Budwood propagated for commercial distribution must be free of CTV. Most stem-pitting isolates are MCA-13-reactive, but not all. Polymerase chain reaction (PCR)-based methods can identify stem-pitting isolates, but the only absolute means to detect stem-pitting isolates is by graft inoculation of grapefruit and sweet orange seedlings and examination of symptoms after 6–15 months (a.k.a. indexing).
Budwood propagated for commercial distribution must be free of CTV. Even in the presence of HLB, it is still recommended that growers only use decline-resistant rootstocks. The key to preventing problems with stem-pitting in Florida is to avoid introduction, propagation, and distribution of stem-pitting isolates.
Once tristeza-affected trees on sour orange rootstocks begin to decline, there is no treatment. The diseased trees should be replaced with certified trees on tolerant rootstocks as the yields of affected trees decline to uneconomical levels.
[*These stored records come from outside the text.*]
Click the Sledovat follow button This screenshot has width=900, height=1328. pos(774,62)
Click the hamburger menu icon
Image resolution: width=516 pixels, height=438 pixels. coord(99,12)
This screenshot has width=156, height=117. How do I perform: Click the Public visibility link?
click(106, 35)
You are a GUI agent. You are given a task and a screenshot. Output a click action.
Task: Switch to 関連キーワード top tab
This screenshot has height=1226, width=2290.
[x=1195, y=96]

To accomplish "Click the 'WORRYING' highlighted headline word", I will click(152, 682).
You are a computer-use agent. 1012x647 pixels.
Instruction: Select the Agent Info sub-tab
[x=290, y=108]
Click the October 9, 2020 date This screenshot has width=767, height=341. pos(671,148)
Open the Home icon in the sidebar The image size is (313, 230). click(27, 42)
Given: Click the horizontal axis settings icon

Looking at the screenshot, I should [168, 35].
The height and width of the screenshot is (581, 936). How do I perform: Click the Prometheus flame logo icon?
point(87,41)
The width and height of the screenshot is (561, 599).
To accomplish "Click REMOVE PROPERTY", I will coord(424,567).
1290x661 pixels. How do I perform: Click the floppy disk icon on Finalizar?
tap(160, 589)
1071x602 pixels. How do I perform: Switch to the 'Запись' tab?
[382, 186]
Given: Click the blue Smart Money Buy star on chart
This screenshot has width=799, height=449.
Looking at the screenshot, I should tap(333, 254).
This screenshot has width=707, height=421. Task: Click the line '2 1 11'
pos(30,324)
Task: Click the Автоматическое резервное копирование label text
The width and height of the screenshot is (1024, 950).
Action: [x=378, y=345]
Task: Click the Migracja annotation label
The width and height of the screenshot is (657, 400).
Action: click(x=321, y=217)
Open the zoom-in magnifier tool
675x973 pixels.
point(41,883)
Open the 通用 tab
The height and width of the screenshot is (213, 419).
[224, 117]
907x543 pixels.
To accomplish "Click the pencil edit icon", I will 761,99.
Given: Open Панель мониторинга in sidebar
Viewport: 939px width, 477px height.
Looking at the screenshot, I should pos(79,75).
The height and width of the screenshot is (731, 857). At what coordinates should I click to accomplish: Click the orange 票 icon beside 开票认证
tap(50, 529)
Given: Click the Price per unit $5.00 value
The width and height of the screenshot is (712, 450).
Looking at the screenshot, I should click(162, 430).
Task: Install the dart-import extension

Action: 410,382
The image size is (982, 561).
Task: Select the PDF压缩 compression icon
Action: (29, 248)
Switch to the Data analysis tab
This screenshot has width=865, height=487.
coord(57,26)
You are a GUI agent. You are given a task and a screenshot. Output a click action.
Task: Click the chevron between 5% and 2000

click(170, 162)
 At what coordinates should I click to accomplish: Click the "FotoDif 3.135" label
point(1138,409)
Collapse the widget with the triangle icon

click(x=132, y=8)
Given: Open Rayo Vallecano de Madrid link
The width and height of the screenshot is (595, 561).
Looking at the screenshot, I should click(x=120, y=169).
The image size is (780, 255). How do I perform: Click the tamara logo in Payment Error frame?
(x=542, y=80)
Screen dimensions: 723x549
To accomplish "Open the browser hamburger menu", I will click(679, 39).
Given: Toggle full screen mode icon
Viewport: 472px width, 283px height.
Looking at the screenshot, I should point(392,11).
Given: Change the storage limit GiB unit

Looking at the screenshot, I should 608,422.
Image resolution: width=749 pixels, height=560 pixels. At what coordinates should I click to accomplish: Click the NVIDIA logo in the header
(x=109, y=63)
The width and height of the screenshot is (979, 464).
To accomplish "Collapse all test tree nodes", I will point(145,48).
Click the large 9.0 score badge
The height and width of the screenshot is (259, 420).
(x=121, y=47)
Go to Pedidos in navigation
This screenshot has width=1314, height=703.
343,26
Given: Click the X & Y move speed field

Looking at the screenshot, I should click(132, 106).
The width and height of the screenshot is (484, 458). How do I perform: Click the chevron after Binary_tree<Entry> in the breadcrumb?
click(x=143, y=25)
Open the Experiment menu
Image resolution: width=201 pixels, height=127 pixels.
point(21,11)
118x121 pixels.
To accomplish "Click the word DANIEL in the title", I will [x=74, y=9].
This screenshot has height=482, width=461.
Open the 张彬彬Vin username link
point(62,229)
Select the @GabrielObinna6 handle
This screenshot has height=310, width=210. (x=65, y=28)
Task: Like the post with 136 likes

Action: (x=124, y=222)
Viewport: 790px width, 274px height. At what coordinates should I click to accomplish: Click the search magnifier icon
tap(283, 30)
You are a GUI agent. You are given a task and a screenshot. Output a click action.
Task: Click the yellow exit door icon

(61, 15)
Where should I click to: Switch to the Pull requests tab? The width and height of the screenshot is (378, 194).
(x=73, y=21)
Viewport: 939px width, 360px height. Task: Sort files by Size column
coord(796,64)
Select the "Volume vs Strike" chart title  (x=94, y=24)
Even though it may be hard to determine if decline results from CTV or HLB, these trees should nonetheless be replaced with a CTV-tolerant rootstock (See the rootstock selection guide).
In groves with trees on sour orange rootstock that are currently unaffected by tristeza decline, it may be possible to inarch trees with seedlings of a tolerant rootstock. Inarching is most effective with relatively young groves that are still actively growing, and in order to be effective, the inarches must be well established before trees become infected. Given the high cost of the practice, it is probably advisable only in the case of high-value crops in groves that are well separated from areas with severe strains of tristeza virus. It is more likely to be successful with younger than with older trees.
Chemical or biological control of the aphid is unlikely to stop the spread of the virus in commercial groves, because acquisition and transmission of the virus by the aphid usually occurs before the aphid is killed by an insecticide. Keeping aphid populations in check in the grove may help reduce feeding damage and secondary spread of the virus onto resets. However, rigorous aphid control in nurseries and on budwood-source trees could reduce infection rates (see chapter 26, ENY-604, Soft-Bodied Insects Attacking Foliage and Fruit).
Cross protection, which is the practice of inoculating trees with mild virus strains to protect them from the effects of severe strains, has been effective in South Africa and Australia in reducing losses in grapefruit due to stem-pitting, and against losses in sweet orange in Brazil. Cross protection against tristeza decline on sour orange rootstock has not yet been developed as an effective control measure.